Mitchel L. Zoler/Frontline Medical News
Dr. K. Rajender Reddy
“You can use this regimen comfortably for genotype 4. Whether you want to take the data seriously for genotype 6 is a question,” noted Dr. Reddy, who acknowledged that the 10-patient experience for genotype 6 is too preliminary to provide firm guidance on efficacy. The apparent efficacy of the grazoprevir-elbasvir combination beyond genotype 1 reflects the fact that both drugs are “second generation” agents, particularly designed to have pan-genotype efficacy, Dr. Reddy said.

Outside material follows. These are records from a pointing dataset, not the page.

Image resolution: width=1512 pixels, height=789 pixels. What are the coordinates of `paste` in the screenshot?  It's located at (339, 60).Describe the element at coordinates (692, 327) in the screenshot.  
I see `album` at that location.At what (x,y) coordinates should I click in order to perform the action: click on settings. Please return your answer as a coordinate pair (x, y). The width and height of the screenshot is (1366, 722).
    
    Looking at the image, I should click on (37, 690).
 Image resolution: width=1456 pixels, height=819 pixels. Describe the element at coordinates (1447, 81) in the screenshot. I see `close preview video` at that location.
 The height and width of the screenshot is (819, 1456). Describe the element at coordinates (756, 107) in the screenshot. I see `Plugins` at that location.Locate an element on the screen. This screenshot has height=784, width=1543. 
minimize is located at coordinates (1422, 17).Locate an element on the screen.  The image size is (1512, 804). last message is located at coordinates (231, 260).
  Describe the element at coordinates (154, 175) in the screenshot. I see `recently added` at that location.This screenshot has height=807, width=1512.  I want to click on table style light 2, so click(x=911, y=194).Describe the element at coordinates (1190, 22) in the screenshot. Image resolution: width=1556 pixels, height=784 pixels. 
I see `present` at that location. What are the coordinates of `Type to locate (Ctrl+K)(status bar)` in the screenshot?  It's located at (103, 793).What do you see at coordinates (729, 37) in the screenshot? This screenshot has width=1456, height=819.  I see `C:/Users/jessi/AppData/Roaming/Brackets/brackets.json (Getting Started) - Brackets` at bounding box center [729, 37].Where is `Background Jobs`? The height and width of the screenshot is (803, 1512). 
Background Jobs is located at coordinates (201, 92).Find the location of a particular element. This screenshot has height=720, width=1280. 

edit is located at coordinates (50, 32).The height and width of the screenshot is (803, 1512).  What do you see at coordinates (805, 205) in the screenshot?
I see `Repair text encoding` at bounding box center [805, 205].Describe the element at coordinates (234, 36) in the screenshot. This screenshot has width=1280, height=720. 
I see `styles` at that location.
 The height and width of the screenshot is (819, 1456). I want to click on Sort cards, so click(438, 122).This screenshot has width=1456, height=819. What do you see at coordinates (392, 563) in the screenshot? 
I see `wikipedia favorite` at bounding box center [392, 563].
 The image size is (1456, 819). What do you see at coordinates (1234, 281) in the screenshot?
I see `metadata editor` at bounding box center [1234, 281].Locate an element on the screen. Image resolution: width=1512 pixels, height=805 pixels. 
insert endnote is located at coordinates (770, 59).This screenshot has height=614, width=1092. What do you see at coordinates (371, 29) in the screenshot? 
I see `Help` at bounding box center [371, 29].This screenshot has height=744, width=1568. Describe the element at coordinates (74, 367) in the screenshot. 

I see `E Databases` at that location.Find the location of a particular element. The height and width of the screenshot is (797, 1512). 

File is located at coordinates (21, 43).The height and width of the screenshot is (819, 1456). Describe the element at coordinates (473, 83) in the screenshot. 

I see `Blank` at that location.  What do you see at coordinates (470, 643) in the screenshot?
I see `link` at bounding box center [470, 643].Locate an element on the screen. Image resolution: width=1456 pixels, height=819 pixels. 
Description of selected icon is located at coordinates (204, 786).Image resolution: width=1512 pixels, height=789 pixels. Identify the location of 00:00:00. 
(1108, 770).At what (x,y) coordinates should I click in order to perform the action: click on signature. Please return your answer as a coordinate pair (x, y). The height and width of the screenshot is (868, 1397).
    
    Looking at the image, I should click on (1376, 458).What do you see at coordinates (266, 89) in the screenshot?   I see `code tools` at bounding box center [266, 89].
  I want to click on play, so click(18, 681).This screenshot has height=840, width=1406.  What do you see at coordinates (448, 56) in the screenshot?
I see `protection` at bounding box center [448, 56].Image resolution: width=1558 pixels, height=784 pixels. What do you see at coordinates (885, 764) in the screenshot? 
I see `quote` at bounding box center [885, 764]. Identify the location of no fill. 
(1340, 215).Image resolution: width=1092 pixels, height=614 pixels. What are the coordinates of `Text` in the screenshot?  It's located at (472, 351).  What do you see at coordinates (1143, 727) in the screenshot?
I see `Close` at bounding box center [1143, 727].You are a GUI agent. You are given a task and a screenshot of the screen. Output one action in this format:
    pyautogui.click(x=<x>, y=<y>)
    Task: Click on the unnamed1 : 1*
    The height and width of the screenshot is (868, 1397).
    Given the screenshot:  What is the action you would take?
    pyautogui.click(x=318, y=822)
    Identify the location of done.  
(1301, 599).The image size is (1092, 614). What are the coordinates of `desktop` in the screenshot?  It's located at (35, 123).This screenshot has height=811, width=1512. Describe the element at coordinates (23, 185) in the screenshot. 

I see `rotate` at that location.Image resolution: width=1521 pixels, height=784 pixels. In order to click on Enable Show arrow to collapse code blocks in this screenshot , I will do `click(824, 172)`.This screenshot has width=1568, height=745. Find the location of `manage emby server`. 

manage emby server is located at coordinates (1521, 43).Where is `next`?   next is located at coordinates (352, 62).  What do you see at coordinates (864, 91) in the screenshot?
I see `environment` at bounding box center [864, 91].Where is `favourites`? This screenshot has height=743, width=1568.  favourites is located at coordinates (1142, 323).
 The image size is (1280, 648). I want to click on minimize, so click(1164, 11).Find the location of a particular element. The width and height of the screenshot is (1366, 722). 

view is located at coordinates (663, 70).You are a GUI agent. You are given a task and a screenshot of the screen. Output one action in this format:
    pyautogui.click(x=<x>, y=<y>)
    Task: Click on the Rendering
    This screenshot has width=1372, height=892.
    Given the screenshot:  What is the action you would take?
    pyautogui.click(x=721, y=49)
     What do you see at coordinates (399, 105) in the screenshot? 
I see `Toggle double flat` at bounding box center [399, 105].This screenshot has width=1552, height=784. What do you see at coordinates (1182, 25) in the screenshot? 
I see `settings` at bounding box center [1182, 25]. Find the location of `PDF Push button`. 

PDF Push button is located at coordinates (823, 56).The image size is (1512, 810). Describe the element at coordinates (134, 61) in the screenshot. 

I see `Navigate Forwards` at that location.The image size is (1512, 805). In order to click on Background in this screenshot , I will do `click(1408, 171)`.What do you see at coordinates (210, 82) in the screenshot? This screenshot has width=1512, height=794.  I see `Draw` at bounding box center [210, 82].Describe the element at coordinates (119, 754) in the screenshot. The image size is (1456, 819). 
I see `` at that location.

The safety profile of the two drugs was encouraging, with adverse events occurring at rates no different than in the placebo arm. No patient had a serious adverse event on active treatment, and two patients in the active arm discontinued because of an adverse event.
The data also showed that the regimen was effective regardless of age, sex, race, or the presence of compensated cirrhosis. All of the virologic failures occurred in patients with high viral loads – greater than 800,000 IU/mL – when they started treatment, a finding consistent with prior reports, Dr. Zeuzem said. The patients who had virologic failure carried resistance-associated variant strains of hepatitis C.